Beyond practical advantages, tenecteplase has established non-inferiority to alteplase in the treatment of acute ischemic stroke [53]. The patients in this meta-analysis notably had milder strokes (median NIHSS 7) mostly treated within 4.5 h of onset. While there is no reason to think tenecteplase would perform significantly worse in more severe strokes or delayed time windows, additional data from patients in these subgroups will help clarify. Notably a meta-analysis of patients with large vessel occlusion showed they were more likely to have good functional outcomes (mRS 0–2) when treated with tenecteplase than alteplase (OR 2.06 (1.15–3.69), p = 0.02) [50].

0.25 mg/kg continues to gain support as the ideal tenecteplase dose for treatment of ischemic stroke. Higher doses have been associated with increased risk of symptomatic hemorrhage [13, 17, 18, 22] without significant additive benefit. Superior vessel recanalization was seen with 0.25 mg/kg compared to 0.1 mg/kg (52% vs 39%) with no difference in the rate of serious adverse events [14]. All ongoing clinical trials reviewed here are using 0.25 mg/kg except for one [28] which also has a 0.4 mg/kg arm.

Improved vessel recanalization with tenecteplase has been noted in multiple trials. 3 meta-analyses reviewed here [52, 54, 55] showed a 2–threefold increase in the rate of complete vessel recanalization with use of tenecteplase compared to alteplase. This is a significant finding since each grade in improved vessel recanalization has been associated with an increased number of quality adjusted life years [57]. Accordingly, the 2019 ASA/AHA stroke guidelines have a class IIb recommendation that it may be reasonable to choose tenecteplase 0.25 mg/kg over alteplase in patients eligible for both IVT and EVT [58].

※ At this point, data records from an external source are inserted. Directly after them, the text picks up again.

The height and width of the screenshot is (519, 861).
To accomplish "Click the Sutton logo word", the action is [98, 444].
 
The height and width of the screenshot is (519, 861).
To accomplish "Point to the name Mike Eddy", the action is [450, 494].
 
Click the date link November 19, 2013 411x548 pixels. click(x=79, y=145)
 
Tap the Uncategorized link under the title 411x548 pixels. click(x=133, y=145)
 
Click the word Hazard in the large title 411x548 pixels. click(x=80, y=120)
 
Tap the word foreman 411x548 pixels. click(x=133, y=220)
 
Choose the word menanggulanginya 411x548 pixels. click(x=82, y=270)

There is a lot of interest in the efficacy of tenecteplase in the delayed window and wake-up stroke population as reflected in the number of ongoing clinical trials [31,32,33,34,35,36,37,38,39]. One trial has been completed so far investigating tenecteplase in wake-up stroke [31]; however, its interpretation is limited as patients were selected using non-contrast head CT which is not currently considered standard of care in this population. Interestingly, there was no significant difference in the rate of sICH in patients who received tenecteplase versus no thrombolytic.

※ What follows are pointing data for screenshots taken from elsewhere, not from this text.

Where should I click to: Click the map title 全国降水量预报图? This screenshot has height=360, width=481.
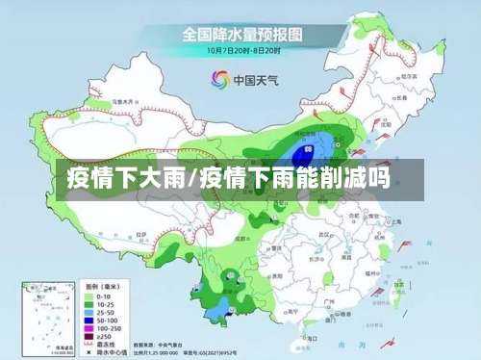[x=240, y=35]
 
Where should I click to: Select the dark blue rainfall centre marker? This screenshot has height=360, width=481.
[x=308, y=149]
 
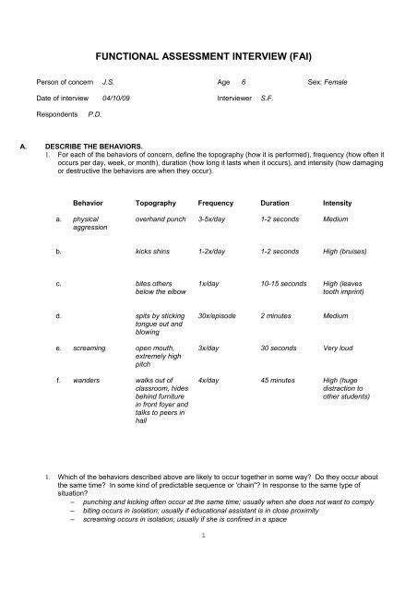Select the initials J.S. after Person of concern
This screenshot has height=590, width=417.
107,82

Clinical trials have shown a significantly higher rate of sICH with tenecteplase 0.5 mg/kg [13] and a significantly higher rate of sICH and mortality with tenecteplase 0.4 mg/kg [23] compared to alteplase. The current 2019 ASA/AHA stroke guidelines have a class IIb recommendation that tenecteplase 0.4 mg/kg might be considered as an alternative to alteplase in patients with minor neurological impairment and no large vessel occlusion [58]. However, this was before the results of NOR-TEST 2 were published, therefore this recommendation may change. Tenecteplase 0.25 mg/kg and 0.1 mg/kg have not been associated with a significant increase in sICH or mortality. In the CERTAIN cohort registry, the rate of sICH in patients treated with alteplase was notably two times that seen in patients treated with tenecteplase (3.6% vs 1.8%, p < 0.001) [51]. Interestingly tenecteplase 0.25 mg/kg was associated with a lower mortality rate than alteplase when administered prior to thrombectomy [22].

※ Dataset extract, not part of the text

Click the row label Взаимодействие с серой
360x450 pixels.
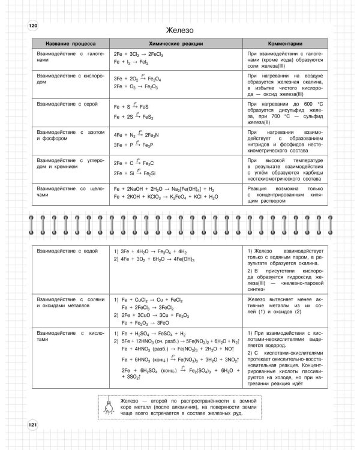click(67, 104)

It should be noted that all completed trials used a prospective, randomized, open label, blinded outcome (PROBE) design except for TNK-S2B which was a double blinded randomized controlled trial that was prematurely terminated. All ongoing trials are also using a PROBE design except for TIMELESS and RESILIENT which are double blinded, randomized controlled trials. While a PROBE trial design is cost-effective and pragmatic in the clinical setting, it can lead to bias as the treating physician and patient/family are not blinded to treatment group allocation. This is especially important when outcome measures are patient reported such as the 90 days modified rankin score. Ideally future trials would be conducted in a double blinded fashion. When PROBE trial design is implemented, it would be beneficial to report outcomes that are more objective and therefore less subject to bias such as vessel recanalization and final infarct volume [59].

Overall, the available data supports the safe use of tenecteplase in the treatment of acute ischemic stroke in clinical practice.